Objective:
Please repeat the entries below, swapping every "Instruction" for "Goal" and leaving everything else unchanged.

---*---

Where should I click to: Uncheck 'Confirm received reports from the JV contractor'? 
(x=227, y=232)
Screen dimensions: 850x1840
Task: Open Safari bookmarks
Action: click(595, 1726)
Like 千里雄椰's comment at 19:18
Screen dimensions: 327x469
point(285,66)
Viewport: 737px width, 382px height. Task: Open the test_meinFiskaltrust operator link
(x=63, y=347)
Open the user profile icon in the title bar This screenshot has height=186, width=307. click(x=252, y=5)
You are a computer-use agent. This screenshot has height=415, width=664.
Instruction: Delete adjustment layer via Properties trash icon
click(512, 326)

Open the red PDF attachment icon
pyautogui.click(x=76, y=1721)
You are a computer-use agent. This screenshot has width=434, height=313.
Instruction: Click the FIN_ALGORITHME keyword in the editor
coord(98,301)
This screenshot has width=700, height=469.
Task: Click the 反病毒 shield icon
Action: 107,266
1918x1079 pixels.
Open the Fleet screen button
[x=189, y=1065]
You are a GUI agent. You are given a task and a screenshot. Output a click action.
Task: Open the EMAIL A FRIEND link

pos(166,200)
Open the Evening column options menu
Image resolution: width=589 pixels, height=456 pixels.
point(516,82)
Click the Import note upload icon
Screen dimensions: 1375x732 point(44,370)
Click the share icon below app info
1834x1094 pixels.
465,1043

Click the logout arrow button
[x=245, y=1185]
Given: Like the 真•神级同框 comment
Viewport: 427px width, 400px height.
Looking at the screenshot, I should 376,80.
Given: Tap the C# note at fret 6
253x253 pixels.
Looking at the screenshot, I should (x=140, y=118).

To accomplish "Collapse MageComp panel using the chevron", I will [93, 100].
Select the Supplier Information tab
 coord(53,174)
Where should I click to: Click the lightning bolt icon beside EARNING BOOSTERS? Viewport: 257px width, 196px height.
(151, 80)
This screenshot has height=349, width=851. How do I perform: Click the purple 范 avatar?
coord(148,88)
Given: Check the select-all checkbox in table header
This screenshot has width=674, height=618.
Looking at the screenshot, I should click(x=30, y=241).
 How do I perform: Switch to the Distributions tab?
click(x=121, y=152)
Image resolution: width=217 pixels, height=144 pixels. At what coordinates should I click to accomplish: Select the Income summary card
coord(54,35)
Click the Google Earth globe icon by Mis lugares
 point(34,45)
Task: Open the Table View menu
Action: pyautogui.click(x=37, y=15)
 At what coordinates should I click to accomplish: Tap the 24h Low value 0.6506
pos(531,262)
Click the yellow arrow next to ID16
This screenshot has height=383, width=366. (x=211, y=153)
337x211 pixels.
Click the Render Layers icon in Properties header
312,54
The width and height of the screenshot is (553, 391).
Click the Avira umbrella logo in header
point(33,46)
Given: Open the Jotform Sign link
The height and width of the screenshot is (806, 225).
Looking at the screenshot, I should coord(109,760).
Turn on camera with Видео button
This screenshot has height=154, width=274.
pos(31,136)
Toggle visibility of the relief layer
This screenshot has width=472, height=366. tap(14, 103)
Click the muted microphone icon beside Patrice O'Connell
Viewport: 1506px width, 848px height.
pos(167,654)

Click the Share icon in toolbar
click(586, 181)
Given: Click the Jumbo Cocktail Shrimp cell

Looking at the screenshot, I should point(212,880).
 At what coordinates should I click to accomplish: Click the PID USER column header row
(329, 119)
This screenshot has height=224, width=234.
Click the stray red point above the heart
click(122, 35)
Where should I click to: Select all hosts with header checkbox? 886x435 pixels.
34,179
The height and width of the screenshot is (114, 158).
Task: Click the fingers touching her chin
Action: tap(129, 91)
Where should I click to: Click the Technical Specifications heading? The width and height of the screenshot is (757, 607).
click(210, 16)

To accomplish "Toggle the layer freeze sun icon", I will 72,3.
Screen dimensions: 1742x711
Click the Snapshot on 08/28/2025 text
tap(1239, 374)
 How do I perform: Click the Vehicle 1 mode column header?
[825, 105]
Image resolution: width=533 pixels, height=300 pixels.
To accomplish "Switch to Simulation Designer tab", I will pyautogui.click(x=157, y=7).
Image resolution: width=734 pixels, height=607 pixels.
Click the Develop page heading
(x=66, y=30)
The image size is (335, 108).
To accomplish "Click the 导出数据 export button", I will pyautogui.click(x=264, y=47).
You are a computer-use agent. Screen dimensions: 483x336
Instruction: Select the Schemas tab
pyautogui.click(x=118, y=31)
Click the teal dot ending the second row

---*---

Response to this exercise:
Where should I click to: Uncheck 'Confirm received reports from the JV contractor'? 
(x=227, y=232)
Screen dimensions: 850x1840
Task: Open Safari bookmarks
Action: click(595, 1726)
Like 千里雄椰's comment at 19:18
Screen dimensions: 327x469
point(285,66)
Viewport: 737px width, 382px height. Task: Open the test_meinFiskaltrust operator link
(x=63, y=347)
Open the user profile icon in the title bar This screenshot has height=186, width=307. click(x=252, y=5)
You are a computer-use agent. This screenshot has height=415, width=664.
Goal: Delete adjustment layer via Properties trash icon
click(512, 326)

Open the red PDF attachment icon
pyautogui.click(x=76, y=1721)
You are a computer-use agent. This screenshot has width=434, height=313.
Goal: Click the FIN_ALGORITHME keyword in the editor
coord(98,301)
This screenshot has width=700, height=469.
Task: Click the 反病毒 shield icon
Action: 107,266
1918x1079 pixels.
Open the Fleet screen button
[x=189, y=1065]
You are a GUI agent. You are given a task and a screenshot. Output a click action.
Task: Open the EMAIL A FRIEND link

pos(166,200)
Open the Evening column options menu
Image resolution: width=589 pixels, height=456 pixels.
point(516,82)
Click the Import note upload icon
Screen dimensions: 1375x732 point(44,370)
Click the share icon below app info
1834x1094 pixels.
465,1043

Click the logout arrow button
[x=245, y=1185]
Given: Like the 真•神级同框 comment
Viewport: 427px width, 400px height.
Looking at the screenshot, I should 376,80.
Given: Tap the C# note at fret 6
253x253 pixels.
Looking at the screenshot, I should (x=140, y=118).

To accomplish "Collapse MageComp panel using the chevron", I will [93, 100].
Select the Supplier Information tab
 coord(53,174)
Where should I click to: Click the lightning bolt icon beside EARNING BOOSTERS? Viewport: 257px width, 196px height.
(151, 80)
This screenshot has height=349, width=851. How do I perform: Click the purple 范 avatar?
coord(148,88)
Given: Check the select-all checkbox in table header
This screenshot has width=674, height=618.
Looking at the screenshot, I should click(x=30, y=241).
 How do I perform: Switch to the Distributions tab?
click(x=121, y=152)
Image resolution: width=217 pixels, height=144 pixels. At what coordinates should I click to accomplish: Select the Income summary card
coord(54,35)
Click the Google Earth globe icon by Mis lugares
 point(34,45)
Task: Open the Table View menu
Action: pyautogui.click(x=37, y=15)
 At what coordinates should I click to accomplish: Tap the 24h Low value 0.6506
pos(531,262)
Click the yellow arrow next to ID16
This screenshot has height=383, width=366. (x=211, y=153)
337x211 pixels.
Click the Render Layers icon in Properties header
312,54
The width and height of the screenshot is (553, 391).
Click the Avira umbrella logo in header
point(33,46)
Given: Open the Jotform Sign link
The height and width of the screenshot is (806, 225).
Looking at the screenshot, I should coord(109,760).
Turn on camera with Видео button
This screenshot has height=154, width=274.
pos(31,136)
Toggle visibility of the relief layer
This screenshot has width=472, height=366. tap(14, 103)
Click the muted microphone icon beside Patrice O'Connell
Viewport: 1506px width, 848px height.
pos(167,654)

Click the Share icon in toolbar
click(586, 181)
Given: Click the Jumbo Cocktail Shrimp cell

Looking at the screenshot, I should point(212,880).
 At what coordinates should I click to accomplish: Click the PID USER column header row
(329, 119)
This screenshot has height=224, width=234.
Click the stray red point above the heart
click(122, 35)
Where should I click to: Select all hosts with header checkbox? 886x435 pixels.
34,179
The height and width of the screenshot is (114, 158).
Task: Click the fingers touching her chin
Action: tap(129, 91)
Where should I click to: Click the Technical Specifications heading? The width and height of the screenshot is (757, 607).
click(210, 16)

To accomplish "Toggle the layer freeze sun icon", I will 72,3.
Screen dimensions: 1742x711
Click the Snapshot on 08/28/2025 text
tap(1239, 374)
 How do I perform: Click the Vehicle 1 mode column header?
[825, 105]
Image resolution: width=533 pixels, height=300 pixels.
To accomplish "Switch to Simulation Designer tab", I will pyautogui.click(x=157, y=7).
Image resolution: width=734 pixels, height=607 pixels.
Click the Develop page heading
(x=66, y=30)
The image size is (335, 108).
To accomplish "Click the 导出数据 export button", I will pyautogui.click(x=264, y=47).
You are a computer-use agent. Screen dimensions: 483x336
Goal: Select the Schemas tab
pyautogui.click(x=118, y=31)
Click the teal dot ending the second row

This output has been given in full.